September ini tampaknya menjadi bulan yang ceria bagi dunia literasi kita. Beberapa kegiatan nasional dan lokal terkait perbukuan digelar. Salah satunya Indonesia International Book Fair 2019 yang menjadi agenda tahunan Ikapi. Sebelum itu, ada beberapa kegiatan literasi yang menarik, seperti bazar buku Patjar Merah di Malang, Mocosik di Yogyakarta, dan Litbeat di Perpusnas RI (agenda Komite Buku Nasional).
Namun, di tengah aktivitas literasi positif itu terbetik juga berita muram tentang dunia perbukuan. Teman-teman penerbit buku di Yogyakarta yang menyebut dirinya Konsorsium Penerbit Jogja melaporkan beberapa kasus pembajakan buku ke Polda DIY. Pembajakan buku di Yogya telah semakin kukuh dan meluas sehingga membesar menjadi industri pembajakan.

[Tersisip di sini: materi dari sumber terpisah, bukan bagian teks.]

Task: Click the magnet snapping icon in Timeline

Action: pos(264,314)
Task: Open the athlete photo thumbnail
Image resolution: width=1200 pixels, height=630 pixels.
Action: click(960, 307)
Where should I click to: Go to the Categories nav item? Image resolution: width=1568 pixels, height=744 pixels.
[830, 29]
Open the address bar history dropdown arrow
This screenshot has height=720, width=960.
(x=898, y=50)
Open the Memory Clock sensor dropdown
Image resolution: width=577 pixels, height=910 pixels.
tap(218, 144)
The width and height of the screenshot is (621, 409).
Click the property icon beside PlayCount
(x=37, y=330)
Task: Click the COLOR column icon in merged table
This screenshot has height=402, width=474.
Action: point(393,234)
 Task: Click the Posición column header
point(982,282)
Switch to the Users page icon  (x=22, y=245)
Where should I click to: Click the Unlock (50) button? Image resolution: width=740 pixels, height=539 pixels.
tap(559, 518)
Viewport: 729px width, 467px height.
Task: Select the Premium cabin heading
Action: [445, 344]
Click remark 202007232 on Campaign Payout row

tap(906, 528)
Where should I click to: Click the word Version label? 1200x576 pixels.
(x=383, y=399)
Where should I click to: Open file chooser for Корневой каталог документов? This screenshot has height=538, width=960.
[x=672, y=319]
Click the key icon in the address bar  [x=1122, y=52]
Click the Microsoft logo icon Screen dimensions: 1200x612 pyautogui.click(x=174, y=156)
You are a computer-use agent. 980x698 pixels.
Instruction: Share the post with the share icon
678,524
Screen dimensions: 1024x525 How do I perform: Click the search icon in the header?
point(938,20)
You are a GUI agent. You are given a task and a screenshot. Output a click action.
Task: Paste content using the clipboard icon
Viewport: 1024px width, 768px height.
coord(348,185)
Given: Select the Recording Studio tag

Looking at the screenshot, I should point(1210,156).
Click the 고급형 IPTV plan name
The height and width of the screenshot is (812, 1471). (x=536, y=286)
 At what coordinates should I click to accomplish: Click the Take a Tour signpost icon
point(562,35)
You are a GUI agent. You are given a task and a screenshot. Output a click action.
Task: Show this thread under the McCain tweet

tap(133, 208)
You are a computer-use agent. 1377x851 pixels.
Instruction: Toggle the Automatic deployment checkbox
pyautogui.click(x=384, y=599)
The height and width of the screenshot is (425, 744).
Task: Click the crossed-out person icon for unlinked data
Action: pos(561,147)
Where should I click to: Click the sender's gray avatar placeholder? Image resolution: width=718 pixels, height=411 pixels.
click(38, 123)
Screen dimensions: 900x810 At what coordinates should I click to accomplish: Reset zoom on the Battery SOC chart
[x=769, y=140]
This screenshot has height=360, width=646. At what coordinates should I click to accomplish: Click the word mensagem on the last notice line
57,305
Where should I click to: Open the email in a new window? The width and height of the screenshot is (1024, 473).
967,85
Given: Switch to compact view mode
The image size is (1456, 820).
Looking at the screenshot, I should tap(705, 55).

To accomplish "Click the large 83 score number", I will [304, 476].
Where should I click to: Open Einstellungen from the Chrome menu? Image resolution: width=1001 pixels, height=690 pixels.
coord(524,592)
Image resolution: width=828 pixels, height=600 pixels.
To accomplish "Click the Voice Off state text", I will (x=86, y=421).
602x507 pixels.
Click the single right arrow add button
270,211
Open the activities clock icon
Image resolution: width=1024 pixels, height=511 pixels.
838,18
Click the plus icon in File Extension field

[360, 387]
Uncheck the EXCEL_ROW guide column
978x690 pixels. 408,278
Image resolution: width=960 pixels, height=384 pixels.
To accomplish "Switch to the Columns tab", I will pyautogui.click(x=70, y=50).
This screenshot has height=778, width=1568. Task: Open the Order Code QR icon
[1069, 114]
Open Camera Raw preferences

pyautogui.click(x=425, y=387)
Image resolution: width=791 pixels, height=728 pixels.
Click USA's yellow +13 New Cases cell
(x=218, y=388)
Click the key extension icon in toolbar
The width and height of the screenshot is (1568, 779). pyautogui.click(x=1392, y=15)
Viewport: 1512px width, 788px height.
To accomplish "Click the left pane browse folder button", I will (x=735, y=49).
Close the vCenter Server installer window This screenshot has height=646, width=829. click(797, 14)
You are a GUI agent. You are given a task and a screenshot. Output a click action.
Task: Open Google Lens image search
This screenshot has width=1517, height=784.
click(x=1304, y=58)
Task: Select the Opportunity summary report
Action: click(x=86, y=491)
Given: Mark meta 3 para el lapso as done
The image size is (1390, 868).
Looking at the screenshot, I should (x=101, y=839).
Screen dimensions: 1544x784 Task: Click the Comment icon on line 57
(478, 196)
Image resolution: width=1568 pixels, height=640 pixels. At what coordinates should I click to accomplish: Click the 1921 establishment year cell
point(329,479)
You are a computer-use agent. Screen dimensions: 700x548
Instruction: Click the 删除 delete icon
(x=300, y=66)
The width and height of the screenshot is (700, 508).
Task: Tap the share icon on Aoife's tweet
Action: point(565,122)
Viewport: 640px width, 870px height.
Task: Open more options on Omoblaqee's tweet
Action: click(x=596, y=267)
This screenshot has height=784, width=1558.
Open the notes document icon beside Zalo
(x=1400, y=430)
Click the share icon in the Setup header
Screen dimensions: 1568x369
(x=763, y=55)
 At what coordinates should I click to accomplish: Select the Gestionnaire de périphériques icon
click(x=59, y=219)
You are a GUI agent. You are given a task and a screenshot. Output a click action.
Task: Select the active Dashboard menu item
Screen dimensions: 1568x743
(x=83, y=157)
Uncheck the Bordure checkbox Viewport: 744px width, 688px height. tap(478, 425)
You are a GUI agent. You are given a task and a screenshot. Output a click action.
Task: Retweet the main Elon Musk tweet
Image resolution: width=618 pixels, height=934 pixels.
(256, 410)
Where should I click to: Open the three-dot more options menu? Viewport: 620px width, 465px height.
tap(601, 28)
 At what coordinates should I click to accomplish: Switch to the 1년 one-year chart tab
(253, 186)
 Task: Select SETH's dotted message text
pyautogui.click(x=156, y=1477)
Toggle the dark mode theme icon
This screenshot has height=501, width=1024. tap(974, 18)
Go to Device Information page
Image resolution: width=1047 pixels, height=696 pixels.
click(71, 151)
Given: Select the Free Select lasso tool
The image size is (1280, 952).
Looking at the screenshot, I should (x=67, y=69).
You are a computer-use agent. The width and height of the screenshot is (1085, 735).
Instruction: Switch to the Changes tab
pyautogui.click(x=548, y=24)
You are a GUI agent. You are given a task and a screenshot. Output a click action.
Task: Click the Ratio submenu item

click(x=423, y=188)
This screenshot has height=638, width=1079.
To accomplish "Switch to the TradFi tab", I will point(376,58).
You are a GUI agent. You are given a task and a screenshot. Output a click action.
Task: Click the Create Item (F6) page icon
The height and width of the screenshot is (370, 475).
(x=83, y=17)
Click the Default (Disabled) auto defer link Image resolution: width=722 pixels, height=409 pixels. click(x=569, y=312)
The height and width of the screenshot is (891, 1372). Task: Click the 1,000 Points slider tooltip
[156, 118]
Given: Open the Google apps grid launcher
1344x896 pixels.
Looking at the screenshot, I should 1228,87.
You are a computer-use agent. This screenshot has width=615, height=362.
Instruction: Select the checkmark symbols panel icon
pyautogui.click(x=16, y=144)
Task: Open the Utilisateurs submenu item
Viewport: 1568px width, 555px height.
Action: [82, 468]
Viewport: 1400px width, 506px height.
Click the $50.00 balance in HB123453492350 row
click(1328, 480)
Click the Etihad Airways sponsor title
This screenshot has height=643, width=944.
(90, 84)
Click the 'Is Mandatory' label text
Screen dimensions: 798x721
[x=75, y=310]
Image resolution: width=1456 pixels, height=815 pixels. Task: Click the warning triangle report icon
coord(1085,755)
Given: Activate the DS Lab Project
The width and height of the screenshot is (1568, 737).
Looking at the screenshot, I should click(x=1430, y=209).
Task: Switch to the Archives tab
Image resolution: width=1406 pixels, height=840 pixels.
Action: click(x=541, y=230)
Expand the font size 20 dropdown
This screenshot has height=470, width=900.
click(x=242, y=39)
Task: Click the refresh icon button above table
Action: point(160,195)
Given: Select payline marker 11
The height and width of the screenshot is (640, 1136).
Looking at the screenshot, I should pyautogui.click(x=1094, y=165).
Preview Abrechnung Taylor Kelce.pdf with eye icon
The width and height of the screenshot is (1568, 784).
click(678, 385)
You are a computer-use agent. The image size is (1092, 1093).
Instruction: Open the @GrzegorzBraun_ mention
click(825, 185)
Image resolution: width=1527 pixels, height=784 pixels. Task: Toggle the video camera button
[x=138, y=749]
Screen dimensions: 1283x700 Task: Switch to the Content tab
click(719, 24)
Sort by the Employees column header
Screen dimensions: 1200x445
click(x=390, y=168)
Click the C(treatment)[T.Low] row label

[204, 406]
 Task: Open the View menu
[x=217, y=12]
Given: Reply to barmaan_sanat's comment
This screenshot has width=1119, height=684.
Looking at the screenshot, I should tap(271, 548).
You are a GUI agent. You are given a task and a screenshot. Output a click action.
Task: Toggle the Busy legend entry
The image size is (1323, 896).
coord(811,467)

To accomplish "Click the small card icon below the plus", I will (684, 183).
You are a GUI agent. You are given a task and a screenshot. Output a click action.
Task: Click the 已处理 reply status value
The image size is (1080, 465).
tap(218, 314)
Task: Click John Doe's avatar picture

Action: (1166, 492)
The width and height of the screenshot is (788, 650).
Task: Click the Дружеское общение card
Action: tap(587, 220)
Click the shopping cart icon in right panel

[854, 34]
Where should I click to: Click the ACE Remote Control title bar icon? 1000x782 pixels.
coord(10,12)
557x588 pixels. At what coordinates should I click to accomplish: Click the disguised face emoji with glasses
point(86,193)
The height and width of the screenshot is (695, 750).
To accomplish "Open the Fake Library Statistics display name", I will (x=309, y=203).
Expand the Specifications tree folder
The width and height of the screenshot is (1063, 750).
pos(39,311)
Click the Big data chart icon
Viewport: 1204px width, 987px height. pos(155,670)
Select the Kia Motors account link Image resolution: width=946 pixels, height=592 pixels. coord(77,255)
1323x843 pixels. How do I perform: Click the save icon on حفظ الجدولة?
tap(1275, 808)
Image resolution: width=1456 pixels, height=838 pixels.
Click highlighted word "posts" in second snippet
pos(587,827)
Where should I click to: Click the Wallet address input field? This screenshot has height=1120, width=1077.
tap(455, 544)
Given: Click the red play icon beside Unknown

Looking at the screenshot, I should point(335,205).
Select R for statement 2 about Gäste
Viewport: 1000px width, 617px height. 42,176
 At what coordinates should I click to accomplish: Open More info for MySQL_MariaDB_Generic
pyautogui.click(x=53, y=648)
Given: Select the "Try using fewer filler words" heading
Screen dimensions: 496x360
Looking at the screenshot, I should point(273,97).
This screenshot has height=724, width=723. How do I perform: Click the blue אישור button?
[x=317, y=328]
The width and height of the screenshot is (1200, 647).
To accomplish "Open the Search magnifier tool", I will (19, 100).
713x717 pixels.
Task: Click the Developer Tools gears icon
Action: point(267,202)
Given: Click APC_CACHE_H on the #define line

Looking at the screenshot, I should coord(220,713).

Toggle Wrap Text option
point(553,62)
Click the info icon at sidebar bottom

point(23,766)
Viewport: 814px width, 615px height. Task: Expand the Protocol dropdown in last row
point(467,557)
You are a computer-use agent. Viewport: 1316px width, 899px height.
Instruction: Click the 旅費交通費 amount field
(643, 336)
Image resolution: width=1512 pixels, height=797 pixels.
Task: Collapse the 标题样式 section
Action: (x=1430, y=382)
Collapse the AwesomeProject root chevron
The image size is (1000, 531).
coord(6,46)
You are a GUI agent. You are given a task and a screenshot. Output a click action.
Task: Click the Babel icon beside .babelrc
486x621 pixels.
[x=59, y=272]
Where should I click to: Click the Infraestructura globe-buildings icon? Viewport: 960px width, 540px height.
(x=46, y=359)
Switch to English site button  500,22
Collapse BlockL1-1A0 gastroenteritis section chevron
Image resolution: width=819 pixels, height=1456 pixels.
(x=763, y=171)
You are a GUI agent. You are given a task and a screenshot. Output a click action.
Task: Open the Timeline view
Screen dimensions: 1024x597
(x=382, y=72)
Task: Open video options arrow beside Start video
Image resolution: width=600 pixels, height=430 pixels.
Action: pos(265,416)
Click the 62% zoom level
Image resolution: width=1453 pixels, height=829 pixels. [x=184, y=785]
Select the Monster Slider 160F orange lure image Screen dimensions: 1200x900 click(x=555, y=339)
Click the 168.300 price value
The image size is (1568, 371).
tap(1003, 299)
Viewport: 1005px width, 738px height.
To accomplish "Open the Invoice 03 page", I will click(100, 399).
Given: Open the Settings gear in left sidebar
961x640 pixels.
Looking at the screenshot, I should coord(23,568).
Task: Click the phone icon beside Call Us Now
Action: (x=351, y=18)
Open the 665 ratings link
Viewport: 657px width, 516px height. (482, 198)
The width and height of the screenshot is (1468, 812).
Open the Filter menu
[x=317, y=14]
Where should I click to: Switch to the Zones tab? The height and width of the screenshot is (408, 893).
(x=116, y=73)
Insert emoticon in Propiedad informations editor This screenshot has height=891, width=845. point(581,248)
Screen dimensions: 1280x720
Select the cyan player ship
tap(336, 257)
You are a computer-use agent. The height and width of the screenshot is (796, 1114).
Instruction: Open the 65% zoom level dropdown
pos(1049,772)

Memang mengherankan perilaku pembajakan ini. Sudah jelas masyarakat Indonesia dicap minat bacanya rendah dan yang namanya buku itu bukan kebutuhan primer seperti sembako, tetapi kok ya buku masih dibajak?
Hehehe, jangan terkecoh. Dari 250 juta lebih penduduk Indonesia apabila yang membaca buku hanya persentase kecil, itu masih signifikan memberi rezeki. Ada sederetan judul buku kategori laris dan sangat laris yang potensial untuk dibajak dari masa ke masa.
Pembajakan buku yang disoroti di sini adalah langsung menduplikasi buku dengan cara mencetak---belakangan juga dengan cara mendigitalkannya. Buku-buku itu dijual dengan harga sangat murah, mungkin hanya 1,5 atau 2 kali biaya produksi.Â
Para pembajak tentu tak perlu berpayah-payah menyiapkan naskah, desain, dan sebagainya. Mereka juga tidak perlu membayar royalti kepada para penulis.
Seperti halnya tulisan Iqbal Aji Daryono di Detik.com yang menyentil soal moral para pembajak buku ini, rezeki yang sudah sulit diperoleh para penulis dan penerbit itu pun akhirnya hilang.
Ketika para penulis dan penerbit sedang "tertidur", para pembajak menggarap sawah perbukuan tanpa rasa bersalah. Perasaan tak bersalah itu mungkin muncul karena mereka (dianggap) turut membantu mencerdaskan bangsa dengan buku supermurah.
Status Facebook saya tentang pembajakan ini juga dikomentari oleh seorang pegiat perbukuan kawakan. Mengapa baru sekarang ribut-ribut, katanya. Dulu Ikapi sudah memberantasnya melalui satgas pembajakan buku.
Lha, bukan baru sekarang, melainkan sejak dulu hingga kini, pembajak buku itu ternyata tidak pernah jera. Penegakan hukum tidak tegak sebagaimana mestinya. Ada yang ditangkap, tetapi keluar lagi dalam waktu singkat.
Seorang teman lagi menyikapi lain soal pembajakan buku ini. Ia lebih menggugat peran negara yang menurutnya tidak hadir dalam menyediakan buku murah bagi masyarakat Indonesia. Konteks amanah buku murah ini sebenarnya sudah disinggung di dalam UU Nomor 3/2017 tentang Sistem Perbukuan yang umurnya baru dua tahun lebih.